◆ **YOUR TASK**
Set the entries below down again, please. Match them exactly.

Collected data entries
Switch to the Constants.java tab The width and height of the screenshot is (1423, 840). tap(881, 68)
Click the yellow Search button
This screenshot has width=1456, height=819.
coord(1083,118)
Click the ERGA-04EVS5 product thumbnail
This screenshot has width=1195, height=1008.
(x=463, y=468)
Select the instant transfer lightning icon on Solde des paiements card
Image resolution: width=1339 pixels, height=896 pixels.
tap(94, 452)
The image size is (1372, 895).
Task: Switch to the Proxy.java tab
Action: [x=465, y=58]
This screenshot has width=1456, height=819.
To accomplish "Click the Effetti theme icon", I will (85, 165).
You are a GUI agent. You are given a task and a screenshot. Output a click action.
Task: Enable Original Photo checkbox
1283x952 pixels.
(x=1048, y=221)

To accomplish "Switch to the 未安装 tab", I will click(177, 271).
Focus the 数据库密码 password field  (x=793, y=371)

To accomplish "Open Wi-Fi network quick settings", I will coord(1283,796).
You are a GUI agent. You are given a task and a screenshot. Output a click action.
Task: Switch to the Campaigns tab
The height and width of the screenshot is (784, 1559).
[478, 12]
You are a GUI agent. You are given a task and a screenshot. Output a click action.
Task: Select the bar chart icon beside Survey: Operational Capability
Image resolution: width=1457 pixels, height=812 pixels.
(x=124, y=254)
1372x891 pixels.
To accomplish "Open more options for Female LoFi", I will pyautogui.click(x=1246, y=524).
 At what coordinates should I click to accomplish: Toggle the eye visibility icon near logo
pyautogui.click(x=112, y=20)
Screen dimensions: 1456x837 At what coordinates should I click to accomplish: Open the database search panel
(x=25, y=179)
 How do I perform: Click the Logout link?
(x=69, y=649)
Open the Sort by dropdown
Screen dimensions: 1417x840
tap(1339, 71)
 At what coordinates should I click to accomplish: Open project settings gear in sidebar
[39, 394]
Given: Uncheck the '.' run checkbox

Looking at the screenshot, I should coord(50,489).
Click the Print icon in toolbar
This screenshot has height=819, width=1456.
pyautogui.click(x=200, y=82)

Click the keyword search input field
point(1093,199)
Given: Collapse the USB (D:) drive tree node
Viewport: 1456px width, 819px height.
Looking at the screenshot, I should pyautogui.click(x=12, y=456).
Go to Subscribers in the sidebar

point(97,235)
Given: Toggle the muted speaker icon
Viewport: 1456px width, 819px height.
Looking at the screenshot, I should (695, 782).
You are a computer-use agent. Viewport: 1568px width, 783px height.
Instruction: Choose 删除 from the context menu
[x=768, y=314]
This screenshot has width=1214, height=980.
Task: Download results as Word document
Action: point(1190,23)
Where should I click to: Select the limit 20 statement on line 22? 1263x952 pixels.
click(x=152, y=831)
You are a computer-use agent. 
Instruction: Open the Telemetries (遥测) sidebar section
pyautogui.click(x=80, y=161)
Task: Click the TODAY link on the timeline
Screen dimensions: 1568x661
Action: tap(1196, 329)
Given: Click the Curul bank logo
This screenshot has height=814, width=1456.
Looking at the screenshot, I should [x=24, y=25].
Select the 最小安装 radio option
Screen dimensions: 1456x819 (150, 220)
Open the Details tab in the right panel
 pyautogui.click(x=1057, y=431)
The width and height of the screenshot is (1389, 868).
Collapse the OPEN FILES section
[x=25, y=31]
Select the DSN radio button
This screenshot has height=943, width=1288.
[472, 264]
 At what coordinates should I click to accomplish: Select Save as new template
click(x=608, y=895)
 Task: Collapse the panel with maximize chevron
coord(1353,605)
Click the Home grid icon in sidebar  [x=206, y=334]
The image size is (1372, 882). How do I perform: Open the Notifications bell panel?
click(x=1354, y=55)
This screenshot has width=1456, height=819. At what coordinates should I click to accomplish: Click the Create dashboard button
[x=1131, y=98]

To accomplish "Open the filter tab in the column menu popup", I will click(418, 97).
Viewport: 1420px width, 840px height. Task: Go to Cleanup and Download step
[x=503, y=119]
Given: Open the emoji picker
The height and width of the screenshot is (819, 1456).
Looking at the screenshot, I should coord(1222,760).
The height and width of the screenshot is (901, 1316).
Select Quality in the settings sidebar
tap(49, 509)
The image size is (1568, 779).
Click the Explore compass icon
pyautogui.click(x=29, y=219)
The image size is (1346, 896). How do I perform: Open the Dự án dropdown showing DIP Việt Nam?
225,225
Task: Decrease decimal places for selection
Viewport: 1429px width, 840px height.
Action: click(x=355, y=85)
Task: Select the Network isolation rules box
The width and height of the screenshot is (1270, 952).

◆ **COMPLETED TASK**
Switch to the Constants.java tab The width and height of the screenshot is (1423, 840). tap(881, 68)
Click the yellow Search button
This screenshot has width=1456, height=819.
coord(1083,118)
Click the ERGA-04EVS5 product thumbnail
This screenshot has width=1195, height=1008.
(x=463, y=468)
Select the instant transfer lightning icon on Solde des paiements card
Image resolution: width=1339 pixels, height=896 pixels.
tap(94, 452)
The image size is (1372, 895).
Task: Switch to the Proxy.java tab
Action: [x=465, y=58]
This screenshot has width=1456, height=819.
To accomplish "Click the Effetti theme icon", I will (85, 165).
You are a GUI agent. You are given a task and a screenshot. Output a click action.
Task: Enable Original Photo checkbox
1283x952 pixels.
(x=1048, y=221)

To accomplish "Switch to the 未安装 tab", I will click(177, 271).
Focus the 数据库密码 password field  (x=793, y=371)

To accomplish "Open Wi-Fi network quick settings", I will coord(1283,796).
You are a GUI agent. You are given a task and a screenshot. Output a click action.
Task: Switch to the Campaigns tab
The height and width of the screenshot is (784, 1559).
[478, 12]
You are a GUI agent. You are given a task and a screenshot. Output a click action.
Task: Select the bar chart icon beside Survey: Operational Capability
Image resolution: width=1457 pixels, height=812 pixels.
(x=124, y=254)
1372x891 pixels.
To accomplish "Open more options for Female LoFi", I will pyautogui.click(x=1246, y=524).
 At what coordinates should I click to accomplish: Toggle the eye visibility icon near logo
pyautogui.click(x=112, y=20)
Screen dimensions: 1456x837 At what coordinates should I click to accomplish: Open the database search panel
(x=25, y=179)
 How do I perform: Click the Logout link?
(x=69, y=649)
Open the Sort by dropdown
Screen dimensions: 1417x840
tap(1339, 71)
 At what coordinates should I click to accomplish: Open project settings gear in sidebar
[39, 394]
Given: Uncheck the '.' run checkbox

Looking at the screenshot, I should coord(50,489).
Click the Print icon in toolbar
This screenshot has height=819, width=1456.
pyautogui.click(x=200, y=82)

Click the keyword search input field
point(1093,199)
Given: Collapse the USB (D:) drive tree node
Viewport: 1456px width, 819px height.
Looking at the screenshot, I should pyautogui.click(x=12, y=456).
Go to Subscribers in the sidebar

point(97,235)
Given: Toggle the muted speaker icon
Viewport: 1456px width, 819px height.
Looking at the screenshot, I should (695, 782).
You are a computer-use agent. Viewport: 1568px width, 783px height.
Instruction: Choose 删除 from the context menu
[x=768, y=314]
This screenshot has width=1214, height=980.
Task: Download results as Word document
Action: point(1190,23)
Where should I click to: Select the limit 20 statement on line 22? 1263x952 pixels.
click(x=152, y=831)
You are a computer-use agent. 
Instruction: Open the Telemetries (遥测) sidebar section
pyautogui.click(x=80, y=161)
Task: Click the TODAY link on the timeline
Screen dimensions: 1568x661
Action: tap(1196, 329)
Given: Click the Curul bank logo
This screenshot has height=814, width=1456.
Looking at the screenshot, I should [x=24, y=25].
Select the 最小安装 radio option
Screen dimensions: 1456x819 (150, 220)
Open the Details tab in the right panel
 pyautogui.click(x=1057, y=431)
The width and height of the screenshot is (1389, 868).
Collapse the OPEN FILES section
[x=25, y=31]
Select the DSN radio button
This screenshot has height=943, width=1288.
[472, 264]
 At what coordinates should I click to accomplish: Select Save as new template
click(x=608, y=895)
 Task: Collapse the panel with maximize chevron
coord(1353,605)
Click the Home grid icon in sidebar  [x=206, y=334]
The image size is (1372, 882). How do I perform: Open the Notifications bell panel?
click(x=1354, y=55)
This screenshot has width=1456, height=819. At what coordinates should I click to accomplish: Click the Create dashboard button
[x=1131, y=98]

To accomplish "Open the filter tab in the column menu popup", I will click(418, 97).
Viewport: 1420px width, 840px height. Task: Go to Cleanup and Download step
[x=503, y=119]
Given: Open the emoji picker
The height and width of the screenshot is (819, 1456).
Looking at the screenshot, I should coord(1222,760).
The height and width of the screenshot is (901, 1316).
Select Quality in the settings sidebar
tap(49, 509)
The image size is (1568, 779).
Click the Explore compass icon
pyautogui.click(x=29, y=219)
The image size is (1346, 896). How do I perform: Open the Dự án dropdown showing DIP Việt Nam?
225,225
Task: Decrease decimal places for selection
Viewport: 1429px width, 840px height.
Action: click(x=355, y=85)
Task: Select the Network isolation rules box
The width and height of the screenshot is (1270, 952).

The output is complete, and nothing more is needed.